Under this contract, Kelly Space is working on five objectives for NASA. They are:


- Assure continued and improved safety of the Shuttle through implementation of safety driven Shuttle upgrades;

- Develop critical technologies to enable significant increase in the safety and reliability, and reduce the cost of second generation launch systems;

- Flight validate Space Transportation technologies to mitigate development costs and technical performance risk;

- Prepare for a competitive selection between Shuttle derived and new design second generation RLV concepts; and

- Develop revolutionary technology for third generation RLV concepts to achieve safety and reliability comparable to commercial airlines.

Last September, Kelly Space was awarded a $1 million contract by NASA to perform a STAS to develop approaches to meet NASA's future human space flight requirements with significant reductions in cost.

Kelly Space concluded in its report that NASA could save an estimated $10 billion over the life of the International Space Station, starting in 2006, by having an Astroliner derivative and separate crew and cargo modules take over the Space Shuttle's space station resupply and crew transfer duties.

According to Michael Gallo, executive vice president and chief operating officer, "This new contract from NASA integrates well into our current and future technology development activities. Kelly Space is proceeding with its incremental development program, and continues to make steady progress on sub-scale vehicle configurations and highly innovative propulsion system technology developments, all of which support Kelly Space's family of vehicles."

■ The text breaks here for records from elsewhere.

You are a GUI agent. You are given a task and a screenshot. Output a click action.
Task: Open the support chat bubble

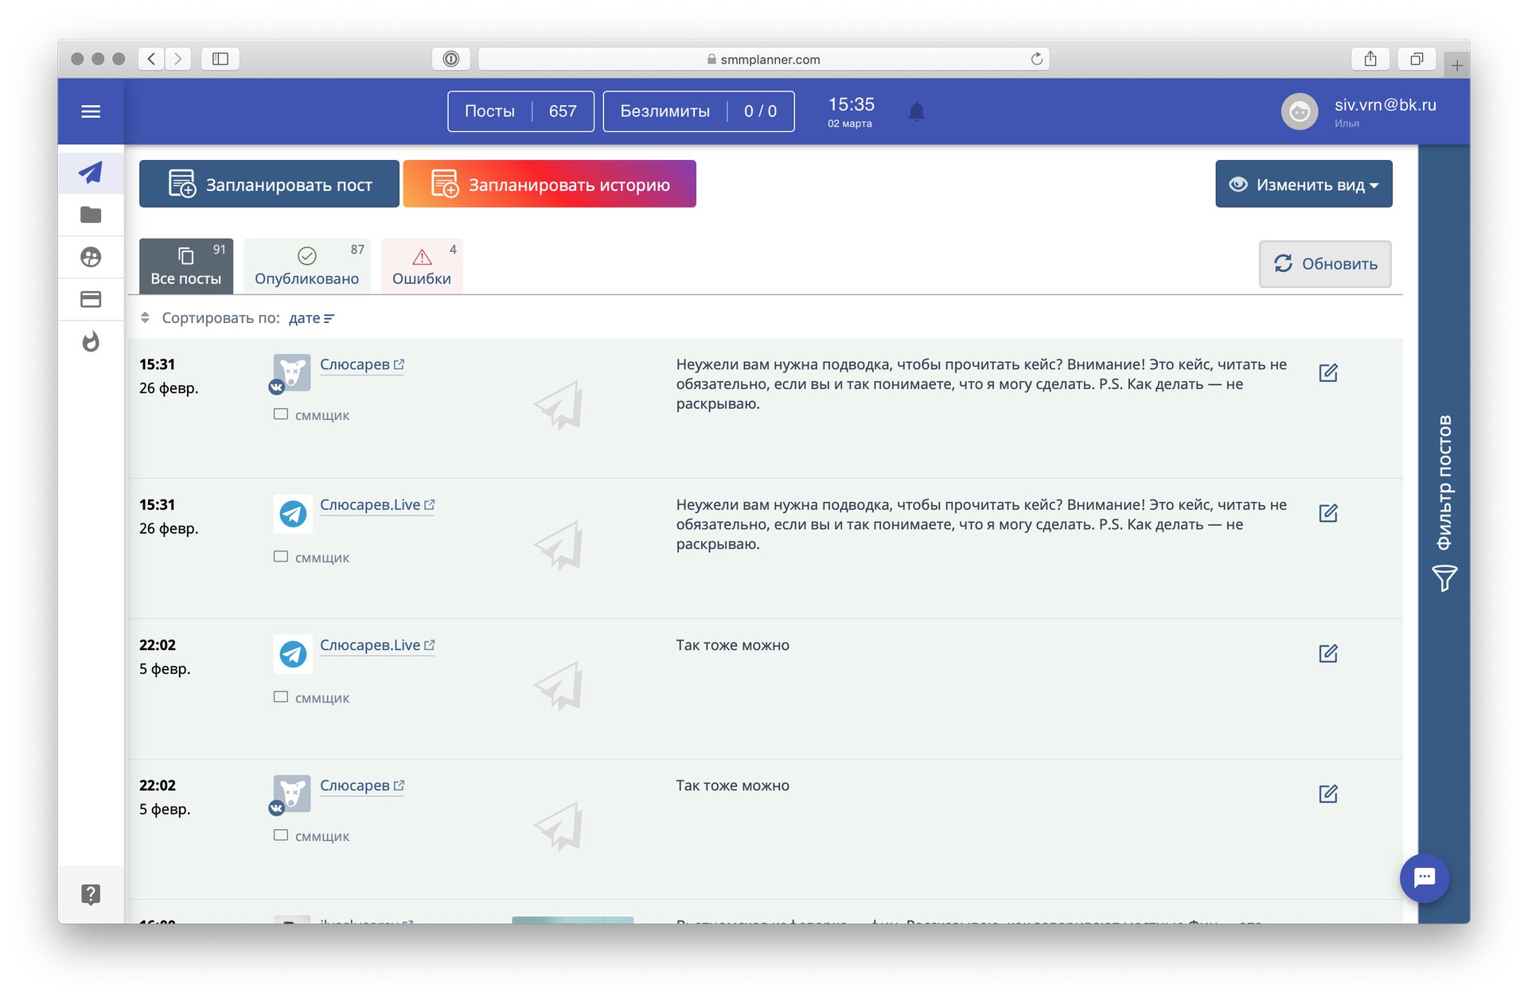1424,877
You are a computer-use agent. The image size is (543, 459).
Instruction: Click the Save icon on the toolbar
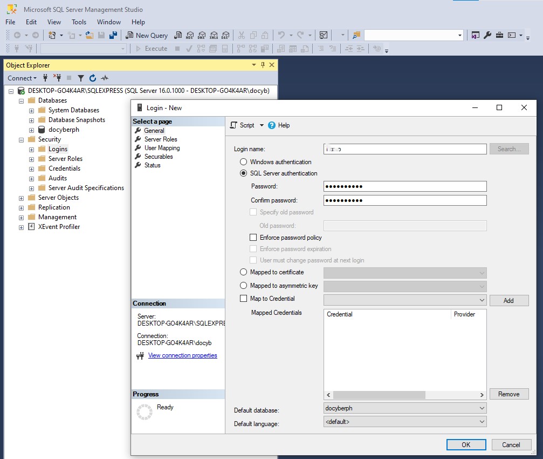pos(101,35)
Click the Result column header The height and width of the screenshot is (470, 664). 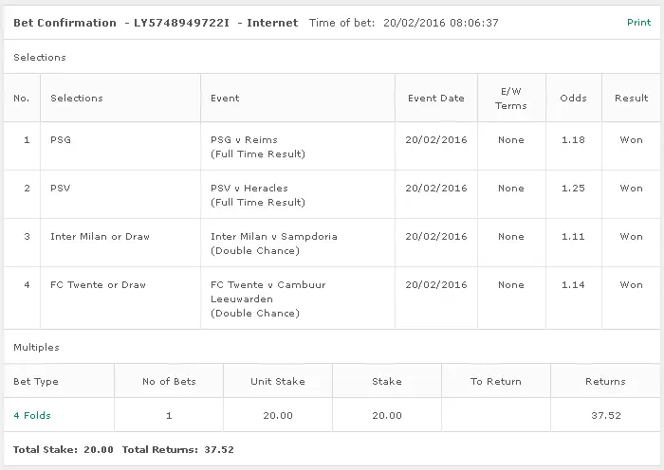(x=631, y=98)
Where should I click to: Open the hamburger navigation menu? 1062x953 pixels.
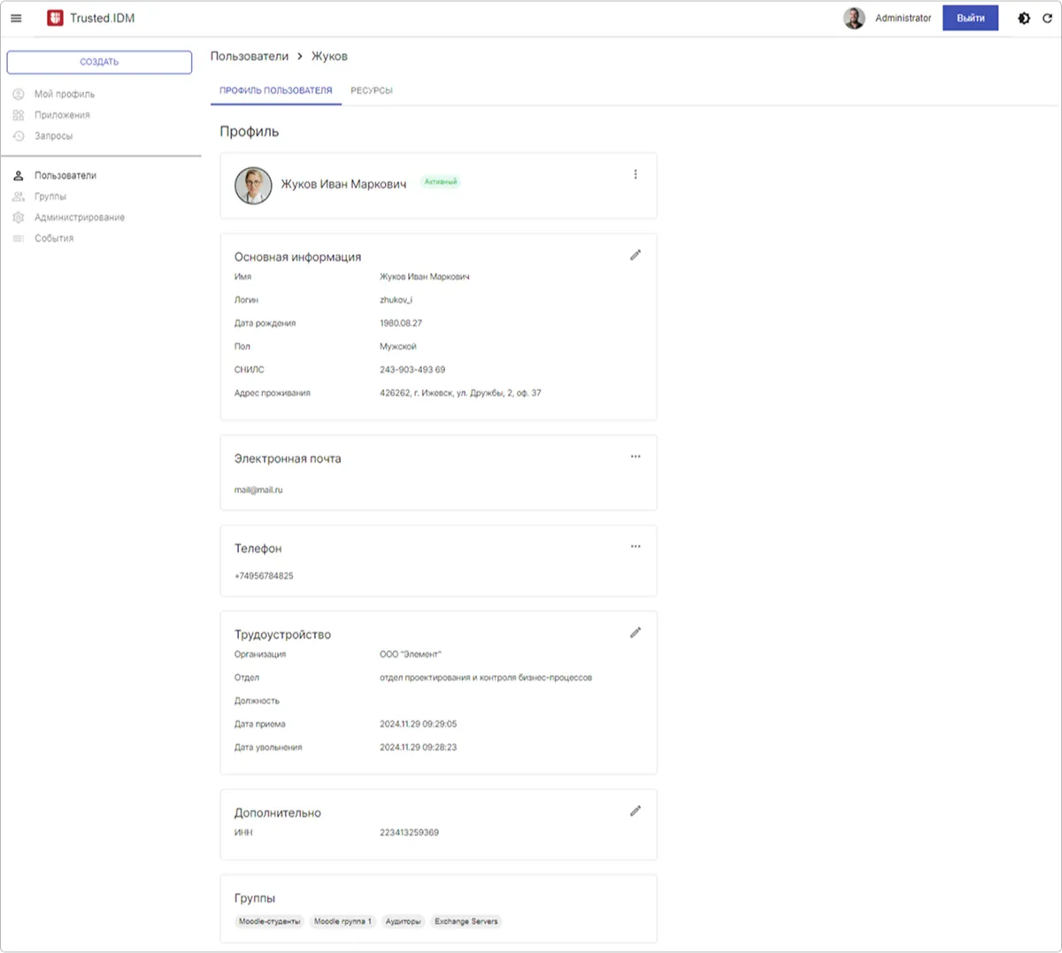pos(16,18)
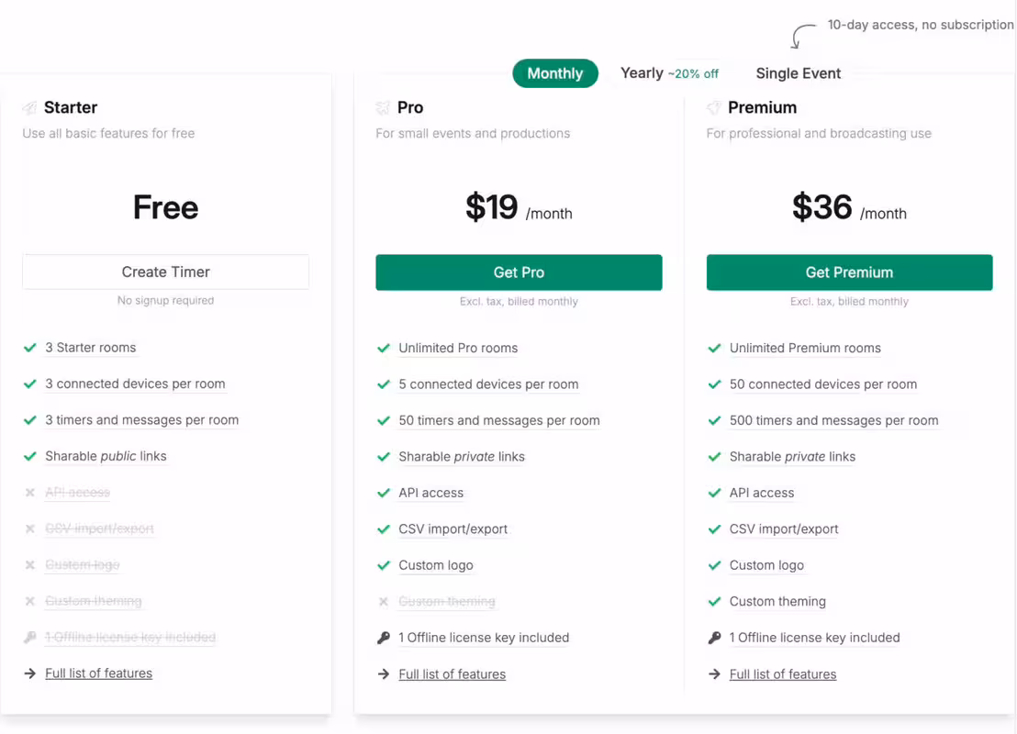Click the paper plane icon beside Starter
The height and width of the screenshot is (734, 1017).
tap(30, 107)
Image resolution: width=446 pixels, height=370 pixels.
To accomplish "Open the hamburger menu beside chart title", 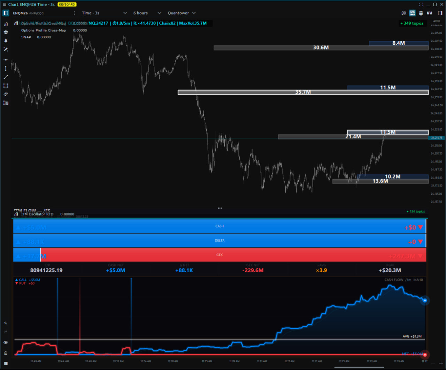I will [x=4, y=5].
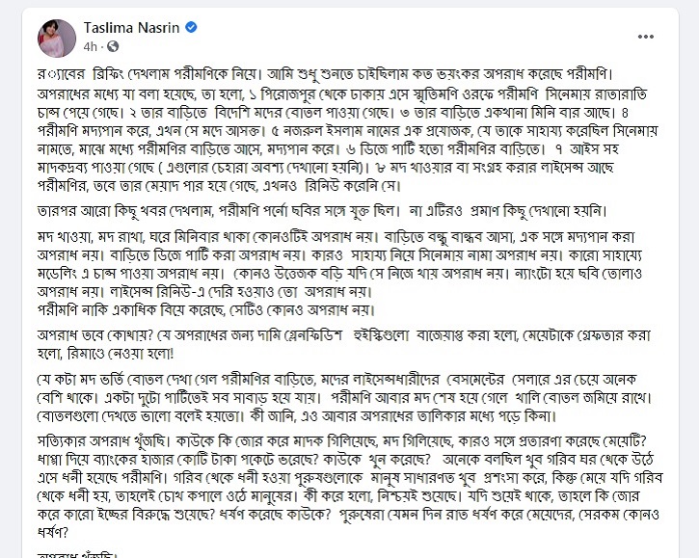
Task: Click the line 'হলো, রিমান্ডে নেওয়া হলো!'
Action: pos(106,354)
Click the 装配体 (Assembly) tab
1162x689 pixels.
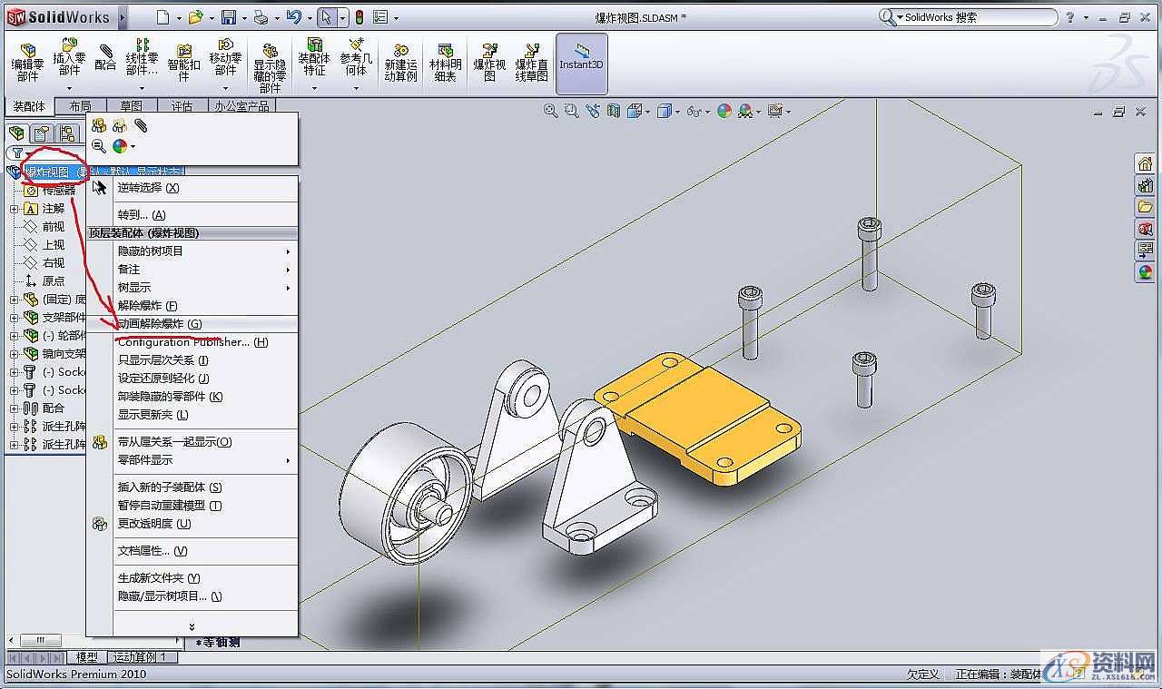click(x=28, y=105)
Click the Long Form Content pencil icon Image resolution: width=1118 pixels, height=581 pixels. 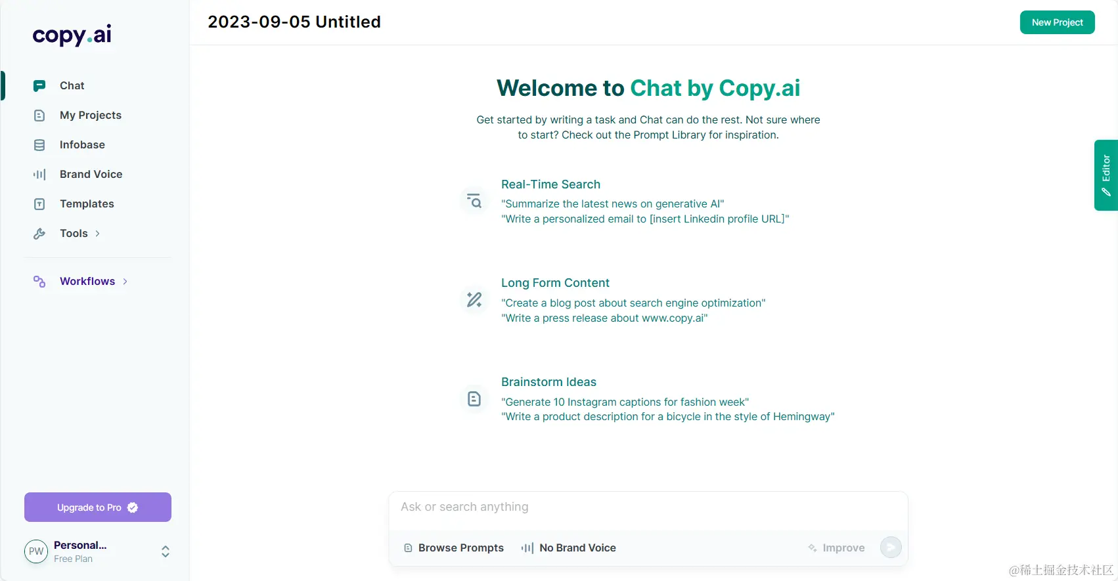[x=474, y=299]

Two grants awarded earlier this year to Kelly Space from the State of California Trade and Commerce Agency are helping to advance the company's RLV development efforts. In April, Kelly Space won a Highway to Space grant of nearly $200,000 from the Western Commercial Space Center by the state agency's Office of Strategic Technology to identify and assess candidate spaceport sites within California from which to base and operate RLVs.

In June, Kelly Space was awarded a California Space Flight Technology grant of $150,000 to begin developing a Systems Integration Laboratory to initially define software requirements for the company's Astroliner RLV. This grant is administered through the California Space and Technology Alliance, the state's designated Spaceport Authority.

As Kelly Space's flagship vehicle, the piloted Astroliner will provide a cargo delivery service centered initially around deployment of satellites, and, in later generation vehicles, enabling the general public to travel in space.

With Kelly Space's Tow Launch Technology, the company will use a modified Boeing 747 to tow the Astroliner from conventional airports anywhere around the globe to its "launch site" at 20,000 feet of altitude. The Astroliner is capable of taking a 10,000 lb. payload into Low Earth Orbit.

Kelly Space successfully demonstrated its Tow Launch Technology during all six flight demonstrations conducted with NASA's Dryden Flight Research Center and the Air Force Flight Test Center at Edwards Air Force Base in Edwards, Calif. The demonstrations were conducted in December 1997 through February 1998 under a Small Business Innovation Research contract awarded by the Air Force Research Laboratory.